▸ **Extrait fourni**
◇ ◇ ◇ ◇ ◇ ◇ ◇

Selon toujours l’UNFPA, une jeune fille de moins de 15 ans sur dix en Guinée, au Mali, au Mozambique, au Niger et au Tchad a un enfant, dû à un mariage précoce. De plus, selon les estimations de l’Organisation Mondiale de la Santé (OMS), 45% des femmes en Afrique expérimentent une violence basée sur le genre.

Cet état de fait implique des conséquences sur la scolarité, l’autonomie économique, l’accès aux sphères de décisions et l’accès à la santé.

Dans la même dynamique, les dernières projections informent que non seulement l’Afrique a les niveaux de fécondité les plus élevés mais aussi cette tendance perdurera encore longtemps. Toutes les régions devraient progressivement connaître une baisse de leur fécondité dans les cinq décennies à venir. Les régions australes et septentrionales connaîtront les baisses les plus importantes.

Le Sahel plus qu’exposé

Cette situation n’est pas favorable à une région comme le Sahel qui est marquée par une forte incidence de la pauvreté, de l'insécurité alimentaire, et de multiples contraintes qui ont une incidence sur sa sécurité et développement. Il est également relevé qu’au cours des dernières années la croissance économique a été forte dans les pays de cette zone, mais n'a pas conduit à une hausse du Produit intérieur brut (PIB) par habitant et à améliorer l'égalité entre les sexes. Avant de souligner que la mortalité infantile dans la région du Sahel a diminué à un taux relativement rapide, mais elle n’a pas enclenché celle de la fécondité, ni de la mortalité maternelle.

Le Nigéria un géant aux pieds d’argile, éclairci au Rwanda, Cap-Vert, Tunisie…

Grand sur le plan superficie et démographie en Afrique de l’Ouest, le Nigeria est perçu comme un « géant au pied d’argile ». Les experts de l’UNFPA/WCARO qui ont soulevé ces tares ont mis le doigt sur les retards notés par rapport à la réalisation du dividende démographique de ce pays. Cette situation du Nigeria n’est pas lié à sa taille du moment que des pays comme Sao Tomé et Principe, petit par sa dimension, ont les mêmes problèmes.

Sur la même tendance, le Niger occupe une position de « champion » de la fécondité en Afrique de l’Ouest avec un taux de 7,58%. En dehors de la Mauritanie qui est à 4,96% dans tous les autres pays de la sous-région, la moyenne minimum est de cinq enfants par femme.

Vouloir atteindre le dividende démographique reviendrait à inverser cette tendance. Les pays africains sont ainsi appelés à saisir cette tendance haussière de la croissance attendue sur le continent. Une option qui reviendra à utiliser tout le potentiel de la femme. Ainsi, l’UNFPA /WCARO stipule que l’investissement des gouvernements dans le capital humain des femmes et le passage d’un taux de fécondité élevé à un taux de fécondité bas permettra d’augmenter les revenus des ménages et d’accroître les recettes fiscales.

◇ ◇ ◇ ◇ ◇ ◇ ◇

▸ **Matériel présenté**
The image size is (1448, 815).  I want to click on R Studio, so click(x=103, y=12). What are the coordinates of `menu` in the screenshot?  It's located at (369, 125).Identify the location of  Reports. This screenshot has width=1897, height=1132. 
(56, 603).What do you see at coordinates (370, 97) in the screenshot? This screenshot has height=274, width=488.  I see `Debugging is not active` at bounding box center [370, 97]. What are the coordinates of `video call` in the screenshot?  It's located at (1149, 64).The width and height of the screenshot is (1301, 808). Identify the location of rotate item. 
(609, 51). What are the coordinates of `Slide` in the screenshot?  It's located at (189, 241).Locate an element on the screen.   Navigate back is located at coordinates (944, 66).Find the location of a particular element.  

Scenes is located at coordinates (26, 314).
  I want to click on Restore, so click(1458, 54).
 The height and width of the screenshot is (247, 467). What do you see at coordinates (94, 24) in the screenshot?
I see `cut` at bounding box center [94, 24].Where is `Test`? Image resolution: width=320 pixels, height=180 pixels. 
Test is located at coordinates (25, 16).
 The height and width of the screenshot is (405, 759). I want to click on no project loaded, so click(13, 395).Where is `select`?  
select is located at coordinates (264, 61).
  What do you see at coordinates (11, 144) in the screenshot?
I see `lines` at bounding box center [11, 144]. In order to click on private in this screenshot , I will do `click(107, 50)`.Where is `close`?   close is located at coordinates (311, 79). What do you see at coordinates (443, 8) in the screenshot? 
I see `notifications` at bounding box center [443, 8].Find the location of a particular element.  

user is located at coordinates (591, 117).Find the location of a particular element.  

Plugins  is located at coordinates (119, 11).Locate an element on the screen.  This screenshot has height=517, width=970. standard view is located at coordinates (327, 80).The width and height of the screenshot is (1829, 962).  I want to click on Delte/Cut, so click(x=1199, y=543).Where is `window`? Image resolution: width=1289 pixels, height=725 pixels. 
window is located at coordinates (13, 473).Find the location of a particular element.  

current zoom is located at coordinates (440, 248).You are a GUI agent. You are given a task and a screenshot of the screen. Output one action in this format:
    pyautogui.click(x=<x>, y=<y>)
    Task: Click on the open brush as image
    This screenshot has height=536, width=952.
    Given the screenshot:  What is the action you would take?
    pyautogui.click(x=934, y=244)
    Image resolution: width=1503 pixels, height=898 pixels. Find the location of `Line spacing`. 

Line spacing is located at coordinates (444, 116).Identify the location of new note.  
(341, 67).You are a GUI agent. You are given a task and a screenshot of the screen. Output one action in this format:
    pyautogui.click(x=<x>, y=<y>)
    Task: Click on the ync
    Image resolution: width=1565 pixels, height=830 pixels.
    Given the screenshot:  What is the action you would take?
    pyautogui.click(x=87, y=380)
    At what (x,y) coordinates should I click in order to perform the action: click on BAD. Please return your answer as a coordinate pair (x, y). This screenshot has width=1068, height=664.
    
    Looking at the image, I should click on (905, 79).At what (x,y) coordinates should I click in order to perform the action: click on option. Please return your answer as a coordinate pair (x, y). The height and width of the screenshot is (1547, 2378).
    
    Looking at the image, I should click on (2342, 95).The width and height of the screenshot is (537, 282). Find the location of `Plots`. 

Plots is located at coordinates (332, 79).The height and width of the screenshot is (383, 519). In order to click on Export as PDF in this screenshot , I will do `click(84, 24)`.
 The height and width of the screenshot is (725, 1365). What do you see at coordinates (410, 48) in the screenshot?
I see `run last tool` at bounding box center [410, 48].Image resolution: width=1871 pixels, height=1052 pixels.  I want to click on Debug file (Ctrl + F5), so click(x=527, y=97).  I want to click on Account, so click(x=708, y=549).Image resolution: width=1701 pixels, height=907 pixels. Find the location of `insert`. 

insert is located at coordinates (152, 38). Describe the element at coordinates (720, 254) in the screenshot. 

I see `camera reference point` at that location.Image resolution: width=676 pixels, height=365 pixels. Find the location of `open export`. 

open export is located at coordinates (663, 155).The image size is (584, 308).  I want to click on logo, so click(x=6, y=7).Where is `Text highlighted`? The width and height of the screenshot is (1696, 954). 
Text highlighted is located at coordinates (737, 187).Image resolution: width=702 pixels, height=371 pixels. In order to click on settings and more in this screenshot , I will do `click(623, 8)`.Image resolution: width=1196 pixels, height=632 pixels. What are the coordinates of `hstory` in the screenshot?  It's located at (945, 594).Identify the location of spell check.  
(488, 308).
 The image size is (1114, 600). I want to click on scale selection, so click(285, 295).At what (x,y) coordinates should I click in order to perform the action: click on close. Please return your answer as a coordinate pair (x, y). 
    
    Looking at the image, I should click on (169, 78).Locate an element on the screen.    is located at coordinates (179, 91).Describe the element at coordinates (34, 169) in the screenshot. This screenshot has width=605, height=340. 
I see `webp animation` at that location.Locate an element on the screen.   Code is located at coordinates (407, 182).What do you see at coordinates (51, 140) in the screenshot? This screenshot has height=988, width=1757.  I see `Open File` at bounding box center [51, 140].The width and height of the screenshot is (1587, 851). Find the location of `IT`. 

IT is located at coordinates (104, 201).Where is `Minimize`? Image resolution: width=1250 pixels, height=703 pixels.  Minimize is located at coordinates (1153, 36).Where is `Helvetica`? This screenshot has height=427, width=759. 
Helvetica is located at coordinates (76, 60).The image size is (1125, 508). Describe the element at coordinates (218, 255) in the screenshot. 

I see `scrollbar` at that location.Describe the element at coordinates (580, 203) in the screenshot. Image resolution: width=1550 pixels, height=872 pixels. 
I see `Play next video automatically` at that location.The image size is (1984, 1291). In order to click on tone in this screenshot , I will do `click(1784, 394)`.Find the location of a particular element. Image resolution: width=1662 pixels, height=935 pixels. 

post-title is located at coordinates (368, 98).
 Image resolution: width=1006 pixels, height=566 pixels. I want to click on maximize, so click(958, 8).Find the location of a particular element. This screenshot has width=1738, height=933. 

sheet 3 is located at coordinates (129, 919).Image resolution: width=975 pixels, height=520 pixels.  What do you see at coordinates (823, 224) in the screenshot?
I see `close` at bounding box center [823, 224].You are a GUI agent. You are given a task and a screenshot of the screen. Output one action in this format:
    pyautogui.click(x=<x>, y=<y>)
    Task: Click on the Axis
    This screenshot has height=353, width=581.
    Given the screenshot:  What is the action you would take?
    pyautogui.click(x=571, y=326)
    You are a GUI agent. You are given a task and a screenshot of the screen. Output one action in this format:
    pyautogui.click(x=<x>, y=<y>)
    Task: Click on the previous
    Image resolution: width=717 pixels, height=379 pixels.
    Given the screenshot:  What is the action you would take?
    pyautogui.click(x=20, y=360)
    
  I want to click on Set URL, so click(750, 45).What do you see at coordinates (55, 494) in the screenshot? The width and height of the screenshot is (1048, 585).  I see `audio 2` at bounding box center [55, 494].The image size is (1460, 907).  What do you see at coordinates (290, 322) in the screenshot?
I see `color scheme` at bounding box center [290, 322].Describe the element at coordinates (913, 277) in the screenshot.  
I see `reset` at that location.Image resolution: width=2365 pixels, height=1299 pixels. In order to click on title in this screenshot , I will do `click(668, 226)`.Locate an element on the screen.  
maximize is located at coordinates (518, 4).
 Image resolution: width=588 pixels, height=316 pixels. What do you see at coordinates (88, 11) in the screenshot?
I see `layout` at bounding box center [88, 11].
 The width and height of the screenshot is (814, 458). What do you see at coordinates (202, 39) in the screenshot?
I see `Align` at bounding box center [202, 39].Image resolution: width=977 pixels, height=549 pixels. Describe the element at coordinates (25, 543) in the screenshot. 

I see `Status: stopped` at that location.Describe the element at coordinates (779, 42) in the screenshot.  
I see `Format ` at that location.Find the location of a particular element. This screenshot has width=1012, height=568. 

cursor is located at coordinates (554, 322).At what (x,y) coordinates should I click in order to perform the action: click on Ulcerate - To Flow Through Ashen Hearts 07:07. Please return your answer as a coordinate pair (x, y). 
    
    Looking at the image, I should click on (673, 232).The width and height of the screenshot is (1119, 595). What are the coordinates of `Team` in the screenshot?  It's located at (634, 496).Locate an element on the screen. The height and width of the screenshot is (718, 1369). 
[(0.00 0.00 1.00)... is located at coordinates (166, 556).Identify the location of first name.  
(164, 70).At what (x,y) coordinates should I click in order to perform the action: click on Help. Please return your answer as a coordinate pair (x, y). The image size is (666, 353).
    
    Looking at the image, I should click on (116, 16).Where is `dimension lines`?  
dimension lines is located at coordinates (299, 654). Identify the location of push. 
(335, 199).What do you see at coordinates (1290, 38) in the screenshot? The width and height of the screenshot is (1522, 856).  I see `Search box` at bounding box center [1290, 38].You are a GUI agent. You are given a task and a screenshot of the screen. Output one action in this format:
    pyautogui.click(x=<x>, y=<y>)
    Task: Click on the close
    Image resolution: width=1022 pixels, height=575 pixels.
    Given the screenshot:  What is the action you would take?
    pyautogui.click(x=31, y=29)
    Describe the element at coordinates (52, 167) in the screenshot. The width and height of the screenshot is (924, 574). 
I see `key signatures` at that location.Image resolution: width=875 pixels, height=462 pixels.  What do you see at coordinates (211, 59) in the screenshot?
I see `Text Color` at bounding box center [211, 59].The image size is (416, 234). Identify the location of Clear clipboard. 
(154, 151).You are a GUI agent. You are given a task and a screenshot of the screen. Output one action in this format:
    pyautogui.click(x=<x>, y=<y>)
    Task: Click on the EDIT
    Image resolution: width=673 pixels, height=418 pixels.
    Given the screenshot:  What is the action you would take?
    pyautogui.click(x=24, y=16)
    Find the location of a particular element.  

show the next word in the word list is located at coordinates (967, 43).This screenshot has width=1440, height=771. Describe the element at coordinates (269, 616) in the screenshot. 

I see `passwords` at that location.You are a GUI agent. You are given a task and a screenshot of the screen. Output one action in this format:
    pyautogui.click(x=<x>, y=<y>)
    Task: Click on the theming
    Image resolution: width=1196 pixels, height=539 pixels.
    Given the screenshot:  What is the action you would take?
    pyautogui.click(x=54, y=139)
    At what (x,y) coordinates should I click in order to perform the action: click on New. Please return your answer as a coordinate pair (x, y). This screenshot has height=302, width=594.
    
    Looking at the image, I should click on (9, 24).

◇ ◇ ◇ ◇ ◇ ◇ ◇

▸ **Consignes**
a - Dans l'extrait sur la démographie africaine, quelle proportion des femmes en Afrique subit une violence basée sur le genre selon les estimations de l'OMS ?
b - Prolongez l'extrait sur la démographie africaine à partir de sa dernière phrase.

▸ **Corrigé**
a - Selon l'OMS, 45 % des femmes en Afrique subissent une violence basée sur le genre.

b -
Heureusement que des pays comme la Tunisie, le Cap-Vert ou le Rwanda montrent le chemin à suivre. Sur le cas du Rwanda, les chercheurs James Gribble et Jason Bremner, dans une note intitulée « Le défi d’atteindre le dividende démographique » informent que ce pays a fait des progrès significatifs pour réduire la fécondité et la mortalité infantile au cours de la dernière décennie. L’augmentation des investissements dans le système de santé a entraîné des améliorations rapides dans la survie de l’enfant et dans l’utilisation de contraceptifs modernes. La mortalité infantile a été divisée par deux en seulement dix ans et l’utilisation de la contraception moderne a plus que quadruplé. Aujourd’hui, les femmes ont en moyenne 4,6 enfants et le nombre d’enfants souhaité est tombé à trois, ont-ils souligné.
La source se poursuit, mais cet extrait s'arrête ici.